Re: [xml] parsing multiple files

Date view Thread view Subject view Author view

From: Daniel Veillard (Daniel.Veillard@w3.org)
Date: Thu Mar 30 2000 - 22:50:03 EST


On Thu, Mar 30, 2000 at 01:29:37PM -0800, Alice Tull wrote:
>
> hi,
>
> I'm using the SAX parser to parser a set of XML files.
> I used xmlCreatePushParserCtxt to create the parser
> context each time, and xmlFreeParserCtxt after
> parsing every document. This seems quite expensive.

  There is nothing really expensive in there.
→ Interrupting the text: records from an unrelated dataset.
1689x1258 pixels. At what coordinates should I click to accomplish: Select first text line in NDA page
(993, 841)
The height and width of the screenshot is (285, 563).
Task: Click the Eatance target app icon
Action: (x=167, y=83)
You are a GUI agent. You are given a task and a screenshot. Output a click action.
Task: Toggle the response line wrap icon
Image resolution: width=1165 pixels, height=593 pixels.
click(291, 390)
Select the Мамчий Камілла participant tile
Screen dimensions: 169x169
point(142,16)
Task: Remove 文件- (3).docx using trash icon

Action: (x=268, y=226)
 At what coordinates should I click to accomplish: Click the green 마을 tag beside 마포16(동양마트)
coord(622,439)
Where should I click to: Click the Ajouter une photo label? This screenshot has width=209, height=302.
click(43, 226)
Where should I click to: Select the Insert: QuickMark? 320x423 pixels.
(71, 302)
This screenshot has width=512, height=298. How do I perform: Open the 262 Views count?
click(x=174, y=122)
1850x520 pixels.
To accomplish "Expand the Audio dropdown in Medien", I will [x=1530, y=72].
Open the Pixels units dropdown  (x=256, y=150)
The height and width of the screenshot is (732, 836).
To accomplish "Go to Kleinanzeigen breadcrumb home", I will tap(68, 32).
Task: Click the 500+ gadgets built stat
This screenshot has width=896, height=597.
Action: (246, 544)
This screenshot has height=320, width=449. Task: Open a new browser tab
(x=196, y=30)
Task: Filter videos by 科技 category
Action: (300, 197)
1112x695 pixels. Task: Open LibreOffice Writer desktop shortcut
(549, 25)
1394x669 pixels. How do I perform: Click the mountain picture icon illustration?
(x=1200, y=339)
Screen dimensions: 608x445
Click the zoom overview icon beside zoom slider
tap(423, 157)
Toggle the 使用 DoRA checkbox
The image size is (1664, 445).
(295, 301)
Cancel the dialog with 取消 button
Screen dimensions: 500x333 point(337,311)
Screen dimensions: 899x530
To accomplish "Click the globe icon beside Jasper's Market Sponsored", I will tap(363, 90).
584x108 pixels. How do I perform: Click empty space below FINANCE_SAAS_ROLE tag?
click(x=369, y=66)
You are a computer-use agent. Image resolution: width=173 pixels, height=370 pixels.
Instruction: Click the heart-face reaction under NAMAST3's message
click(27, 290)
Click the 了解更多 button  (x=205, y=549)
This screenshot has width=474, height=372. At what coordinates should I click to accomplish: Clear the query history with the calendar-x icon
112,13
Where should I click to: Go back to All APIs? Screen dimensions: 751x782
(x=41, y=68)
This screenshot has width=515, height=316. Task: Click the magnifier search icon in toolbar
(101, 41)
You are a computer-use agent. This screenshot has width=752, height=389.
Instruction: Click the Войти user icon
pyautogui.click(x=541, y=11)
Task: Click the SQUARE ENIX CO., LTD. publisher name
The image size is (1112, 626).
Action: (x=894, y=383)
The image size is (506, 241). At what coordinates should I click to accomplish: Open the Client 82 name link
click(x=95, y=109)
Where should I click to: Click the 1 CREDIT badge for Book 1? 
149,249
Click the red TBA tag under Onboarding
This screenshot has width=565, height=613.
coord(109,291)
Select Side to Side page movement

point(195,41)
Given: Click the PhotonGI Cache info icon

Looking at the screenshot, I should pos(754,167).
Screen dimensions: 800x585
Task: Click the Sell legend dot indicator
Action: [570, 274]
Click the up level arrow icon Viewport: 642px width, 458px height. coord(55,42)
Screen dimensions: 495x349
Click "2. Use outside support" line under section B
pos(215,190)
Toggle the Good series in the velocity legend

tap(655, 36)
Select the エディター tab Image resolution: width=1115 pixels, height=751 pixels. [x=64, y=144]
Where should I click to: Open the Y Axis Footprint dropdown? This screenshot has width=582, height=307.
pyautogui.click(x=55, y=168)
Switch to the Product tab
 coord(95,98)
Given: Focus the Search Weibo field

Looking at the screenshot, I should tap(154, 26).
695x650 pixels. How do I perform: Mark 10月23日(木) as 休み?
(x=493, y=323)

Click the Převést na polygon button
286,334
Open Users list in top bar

A couple of
structures are allocated and filled in with default values.
I think that this should be quite reasonable for most
use in regard to actually get the data fetched and processed.

> Is there a way to create the parser context only once,
> and reset it before parsing each xml file? I tried to
> use xmlClearParserCtxt instead of freeing it, but seems
> like it clears my SAXHandler and userData also ...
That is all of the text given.